Ao pensar sobre um tema caro à filosofia (e à vida de qualquer mortal-comum), isto é, a morte, vejam só o que ele escreve:


"Eu penso sobre a morte. Sem motivo algum, imagino que seja suave. Talvez seja macia como um acalanto é macio na infância. Talvez seja um envolver-se, um devolver-se, um deixar-se. Talvez morrer seja sedoso, como um imenso leito onde se repousa.  Talvez seja tentadora, a morte, como um mergulhar, um abandonar-se, um despir-se.  Para um corpo que vive, não há nada mais obsceno que a morte.  Mas já que sou humano, penso sobre ela. Será  a morte como um corte abrupto? Um baque? Um repentino desligar-se? Imagino a morte aveludada – talvez porque a vida seja tão áspera. A vida, aprendi, é dor. É o budismo que o diz. É a minha carne e o meu coração que o confirmam. Dor e Alegria, simultâneas. Mas a morte - talvez a morte seja a ausência, talvez o silêncio mais puro. Talvez seja o nada, talvez nela nos percamos de nós, talvez nos desliguemos – talvez seja um infinito esquecimento, um cessar, um interromper. A morte, eu imagino, é generosa, pois acolhe todo aquele que nela penetra. Quem está nela, já não sorri, já não goza, já não erra, já não avança, já não ama, já não sangra, já não arde. Meu único desejo é que na morte se possa ouvir Música. Não consigo suportar a ideia de um silêncio tão severo. Mas sei que a Música pertence à Vida. Quando a morte vem, a Música cessa. E há uma outra questão que me intriga: quando a morte vem, para onde vai o amor?

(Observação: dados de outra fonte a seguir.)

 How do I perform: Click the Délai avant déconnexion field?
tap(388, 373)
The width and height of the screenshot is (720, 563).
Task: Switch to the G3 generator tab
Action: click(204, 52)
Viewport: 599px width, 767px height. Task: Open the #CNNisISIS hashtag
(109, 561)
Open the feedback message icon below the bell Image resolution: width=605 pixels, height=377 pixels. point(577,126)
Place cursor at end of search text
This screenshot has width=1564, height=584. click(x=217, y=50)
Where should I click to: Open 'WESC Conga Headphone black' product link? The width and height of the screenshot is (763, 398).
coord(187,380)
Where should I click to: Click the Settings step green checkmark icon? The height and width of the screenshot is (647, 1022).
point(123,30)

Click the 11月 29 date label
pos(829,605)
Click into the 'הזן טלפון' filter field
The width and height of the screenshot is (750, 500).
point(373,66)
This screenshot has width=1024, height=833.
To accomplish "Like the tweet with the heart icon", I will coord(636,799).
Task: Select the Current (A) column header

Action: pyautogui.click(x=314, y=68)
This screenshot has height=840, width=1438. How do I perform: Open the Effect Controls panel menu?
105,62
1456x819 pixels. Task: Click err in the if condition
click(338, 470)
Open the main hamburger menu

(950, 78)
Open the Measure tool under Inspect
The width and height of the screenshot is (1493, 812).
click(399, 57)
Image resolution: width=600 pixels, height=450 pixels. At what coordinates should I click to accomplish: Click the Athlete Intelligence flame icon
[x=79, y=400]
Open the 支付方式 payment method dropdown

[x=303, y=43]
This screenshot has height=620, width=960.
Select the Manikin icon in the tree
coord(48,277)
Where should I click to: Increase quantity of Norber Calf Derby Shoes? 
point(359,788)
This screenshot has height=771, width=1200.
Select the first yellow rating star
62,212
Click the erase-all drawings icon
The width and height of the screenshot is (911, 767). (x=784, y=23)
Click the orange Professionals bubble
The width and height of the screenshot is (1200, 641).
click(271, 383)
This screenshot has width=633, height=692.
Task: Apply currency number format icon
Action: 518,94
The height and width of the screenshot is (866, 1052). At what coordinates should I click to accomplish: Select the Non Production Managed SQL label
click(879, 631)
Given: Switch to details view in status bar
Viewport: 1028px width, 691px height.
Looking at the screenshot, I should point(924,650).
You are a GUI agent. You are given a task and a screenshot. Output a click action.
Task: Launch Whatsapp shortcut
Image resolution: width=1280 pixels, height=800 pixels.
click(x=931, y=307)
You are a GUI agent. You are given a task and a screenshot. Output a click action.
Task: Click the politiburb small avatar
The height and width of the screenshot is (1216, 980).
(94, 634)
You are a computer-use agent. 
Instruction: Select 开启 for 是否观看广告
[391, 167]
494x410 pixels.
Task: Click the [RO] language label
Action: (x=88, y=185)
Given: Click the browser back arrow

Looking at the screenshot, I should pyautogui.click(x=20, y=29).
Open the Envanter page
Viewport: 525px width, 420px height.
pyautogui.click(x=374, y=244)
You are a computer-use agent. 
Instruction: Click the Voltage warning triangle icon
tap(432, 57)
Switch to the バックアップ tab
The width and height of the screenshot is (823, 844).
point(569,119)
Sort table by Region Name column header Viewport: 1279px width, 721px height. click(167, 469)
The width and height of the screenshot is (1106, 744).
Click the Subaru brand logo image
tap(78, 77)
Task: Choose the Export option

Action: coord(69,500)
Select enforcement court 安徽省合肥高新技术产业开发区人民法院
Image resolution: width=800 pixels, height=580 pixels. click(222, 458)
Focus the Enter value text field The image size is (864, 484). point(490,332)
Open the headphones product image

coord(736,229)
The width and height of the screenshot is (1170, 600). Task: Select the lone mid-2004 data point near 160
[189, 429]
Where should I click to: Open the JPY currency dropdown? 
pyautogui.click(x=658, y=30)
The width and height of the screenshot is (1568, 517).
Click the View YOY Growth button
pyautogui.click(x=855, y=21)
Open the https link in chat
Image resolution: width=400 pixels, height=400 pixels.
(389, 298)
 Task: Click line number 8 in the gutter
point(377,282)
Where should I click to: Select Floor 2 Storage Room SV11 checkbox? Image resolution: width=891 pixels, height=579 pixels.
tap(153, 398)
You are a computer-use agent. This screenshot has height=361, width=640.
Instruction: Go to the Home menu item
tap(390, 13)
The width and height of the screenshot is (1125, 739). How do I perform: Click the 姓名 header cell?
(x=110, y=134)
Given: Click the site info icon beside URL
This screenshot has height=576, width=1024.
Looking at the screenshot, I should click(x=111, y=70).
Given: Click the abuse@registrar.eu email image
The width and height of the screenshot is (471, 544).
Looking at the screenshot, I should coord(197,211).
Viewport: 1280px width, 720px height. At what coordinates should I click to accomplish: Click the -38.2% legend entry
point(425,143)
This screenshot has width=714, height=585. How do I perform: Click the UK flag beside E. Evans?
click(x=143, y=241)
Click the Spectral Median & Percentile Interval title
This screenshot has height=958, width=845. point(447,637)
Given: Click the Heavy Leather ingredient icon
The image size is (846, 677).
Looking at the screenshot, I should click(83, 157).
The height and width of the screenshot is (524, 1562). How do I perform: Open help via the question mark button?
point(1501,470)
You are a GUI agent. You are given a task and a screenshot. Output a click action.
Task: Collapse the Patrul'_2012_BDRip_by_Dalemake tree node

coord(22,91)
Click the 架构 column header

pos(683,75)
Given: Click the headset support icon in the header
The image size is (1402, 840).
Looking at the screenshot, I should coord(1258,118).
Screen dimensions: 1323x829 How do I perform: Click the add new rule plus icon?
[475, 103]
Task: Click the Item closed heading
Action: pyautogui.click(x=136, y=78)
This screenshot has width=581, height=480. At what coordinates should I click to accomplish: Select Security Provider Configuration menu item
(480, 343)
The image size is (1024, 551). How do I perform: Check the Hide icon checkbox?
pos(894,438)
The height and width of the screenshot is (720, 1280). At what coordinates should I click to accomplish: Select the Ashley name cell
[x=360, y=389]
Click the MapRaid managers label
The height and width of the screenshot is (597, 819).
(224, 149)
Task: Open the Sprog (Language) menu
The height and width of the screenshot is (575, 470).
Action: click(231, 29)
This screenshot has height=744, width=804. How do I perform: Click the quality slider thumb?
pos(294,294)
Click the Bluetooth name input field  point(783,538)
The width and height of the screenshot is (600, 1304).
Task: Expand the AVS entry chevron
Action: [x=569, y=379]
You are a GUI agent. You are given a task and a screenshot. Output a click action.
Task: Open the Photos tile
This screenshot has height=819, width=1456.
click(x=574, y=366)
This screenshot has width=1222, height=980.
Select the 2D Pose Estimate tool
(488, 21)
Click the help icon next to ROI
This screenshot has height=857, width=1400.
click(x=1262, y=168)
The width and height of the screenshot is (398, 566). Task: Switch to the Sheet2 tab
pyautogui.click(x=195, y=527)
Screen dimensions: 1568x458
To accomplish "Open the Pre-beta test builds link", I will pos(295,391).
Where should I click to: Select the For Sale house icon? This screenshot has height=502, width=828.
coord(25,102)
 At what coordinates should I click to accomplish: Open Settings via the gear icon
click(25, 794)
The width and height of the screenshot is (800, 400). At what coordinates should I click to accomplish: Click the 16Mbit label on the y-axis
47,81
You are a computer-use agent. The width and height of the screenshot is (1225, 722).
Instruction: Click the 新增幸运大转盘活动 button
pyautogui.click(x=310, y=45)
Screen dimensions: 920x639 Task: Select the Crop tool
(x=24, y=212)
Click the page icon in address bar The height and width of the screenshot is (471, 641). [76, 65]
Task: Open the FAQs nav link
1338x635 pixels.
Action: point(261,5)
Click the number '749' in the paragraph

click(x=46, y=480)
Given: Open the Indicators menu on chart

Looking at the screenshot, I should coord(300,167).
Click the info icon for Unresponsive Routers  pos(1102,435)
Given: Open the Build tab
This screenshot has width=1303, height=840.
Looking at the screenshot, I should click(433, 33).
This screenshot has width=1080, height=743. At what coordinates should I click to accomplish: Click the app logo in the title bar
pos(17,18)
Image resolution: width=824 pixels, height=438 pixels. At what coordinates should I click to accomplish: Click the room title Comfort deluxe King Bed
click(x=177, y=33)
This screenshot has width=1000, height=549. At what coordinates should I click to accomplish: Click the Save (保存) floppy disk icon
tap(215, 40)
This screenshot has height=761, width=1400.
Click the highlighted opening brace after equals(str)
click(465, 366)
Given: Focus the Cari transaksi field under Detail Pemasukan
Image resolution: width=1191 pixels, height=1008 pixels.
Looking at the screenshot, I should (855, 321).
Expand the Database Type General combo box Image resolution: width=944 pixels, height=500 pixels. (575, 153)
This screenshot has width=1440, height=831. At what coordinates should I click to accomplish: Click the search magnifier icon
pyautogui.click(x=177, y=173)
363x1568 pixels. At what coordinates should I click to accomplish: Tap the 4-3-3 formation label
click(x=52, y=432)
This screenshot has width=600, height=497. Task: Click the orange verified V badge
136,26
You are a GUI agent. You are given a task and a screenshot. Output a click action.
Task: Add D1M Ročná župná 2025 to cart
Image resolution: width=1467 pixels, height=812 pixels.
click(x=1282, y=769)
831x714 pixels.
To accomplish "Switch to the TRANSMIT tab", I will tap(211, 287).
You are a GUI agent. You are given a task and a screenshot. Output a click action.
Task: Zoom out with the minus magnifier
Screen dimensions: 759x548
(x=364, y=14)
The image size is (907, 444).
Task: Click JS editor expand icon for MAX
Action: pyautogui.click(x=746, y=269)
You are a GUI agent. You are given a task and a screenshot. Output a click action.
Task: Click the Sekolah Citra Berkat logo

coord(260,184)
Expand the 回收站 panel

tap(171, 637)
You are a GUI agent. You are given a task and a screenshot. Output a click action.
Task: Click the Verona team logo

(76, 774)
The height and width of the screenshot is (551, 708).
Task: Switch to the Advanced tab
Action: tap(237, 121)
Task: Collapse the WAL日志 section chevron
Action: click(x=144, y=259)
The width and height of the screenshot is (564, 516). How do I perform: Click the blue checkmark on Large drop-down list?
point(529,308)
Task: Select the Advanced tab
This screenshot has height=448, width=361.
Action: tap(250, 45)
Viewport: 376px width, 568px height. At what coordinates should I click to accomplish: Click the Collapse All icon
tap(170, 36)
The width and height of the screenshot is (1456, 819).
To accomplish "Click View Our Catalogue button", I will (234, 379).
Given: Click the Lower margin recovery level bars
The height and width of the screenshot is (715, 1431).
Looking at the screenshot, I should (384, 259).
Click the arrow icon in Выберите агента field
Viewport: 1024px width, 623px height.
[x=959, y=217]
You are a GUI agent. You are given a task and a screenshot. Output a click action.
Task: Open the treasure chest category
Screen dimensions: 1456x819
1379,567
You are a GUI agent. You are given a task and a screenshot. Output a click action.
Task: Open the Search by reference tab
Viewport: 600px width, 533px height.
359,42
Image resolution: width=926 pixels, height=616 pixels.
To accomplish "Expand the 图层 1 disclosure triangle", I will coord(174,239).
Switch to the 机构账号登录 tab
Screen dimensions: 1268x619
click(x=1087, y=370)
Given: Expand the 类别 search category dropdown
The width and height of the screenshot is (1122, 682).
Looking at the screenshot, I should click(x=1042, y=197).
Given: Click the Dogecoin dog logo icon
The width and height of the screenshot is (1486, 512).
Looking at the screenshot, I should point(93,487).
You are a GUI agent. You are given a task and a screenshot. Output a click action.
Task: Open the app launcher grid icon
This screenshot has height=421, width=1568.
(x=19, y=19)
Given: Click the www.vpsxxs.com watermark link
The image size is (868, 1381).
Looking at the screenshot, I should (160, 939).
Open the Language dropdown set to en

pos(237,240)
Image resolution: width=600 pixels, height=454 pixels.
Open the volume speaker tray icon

É tão doloroso pensar que o amor também cessa quando a morte vem. Justo o amor, pelo qual juramos eterna sujeição, pelo qual derramamos sangue, suor, saliva, lágrima – é insuportável considerar que ele seja aniquilado pela câmara da morte, como um inseto.  Justo o amor, essa tina asquerosa e tóxica, dentro da qual chafurdamos. O amor, parente tão próximo do ódio. Eu pressinto que a morte não poupa nada, nem mesmo o amor, embora me doa esse pressentimento na alma como uma agulha dói quando enfiada na pele sem aviso."

(em http://streichspielen.blogspot.com.br/2010/05/sobre-morte.html)


Pois bem, posso reconhecer nessa reflexão alguns traços do pensamento de Epicuro (quanto à morte como dissolução e fim da consciência e, portanto, da dor e do sofrimento - um mergulho no nada) e Schopenhauer (no que respeita à sua teoria da prevalência do mal e do sofrimento na vida). E posso reconhecer, além de tudo isso e muito mais, um representante de uma nova geração de filósofos: "os filósofos do perigoso talvez a todo custo" - que Nietzsche prenuncia em Além do bem e do mal § 2, p.10-11).